Data provided start

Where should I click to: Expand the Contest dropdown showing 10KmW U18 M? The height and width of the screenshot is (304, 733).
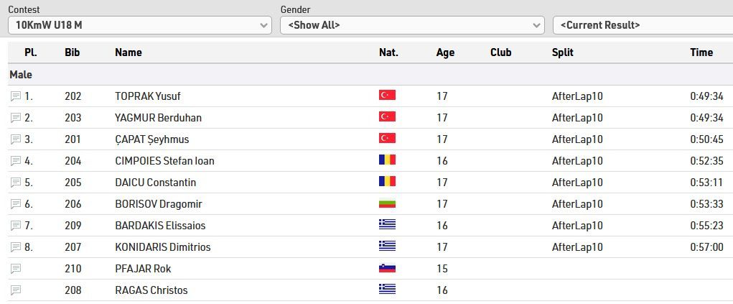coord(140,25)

Data provided end
Data provided start

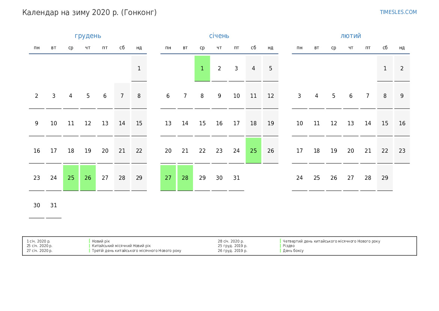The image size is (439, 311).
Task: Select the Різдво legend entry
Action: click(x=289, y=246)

Data provided end

* _What is asked_: Return the part of the listing that opens with the line containing "The image size is (439, 311)." and closes with the line containing "Action: click(x=289, y=246)", both included, with each line repeated unchanged and the pictures left out.

* _Response_:
The image size is (439, 311).
Task: Select the Різдво legend entry
Action: click(x=289, y=246)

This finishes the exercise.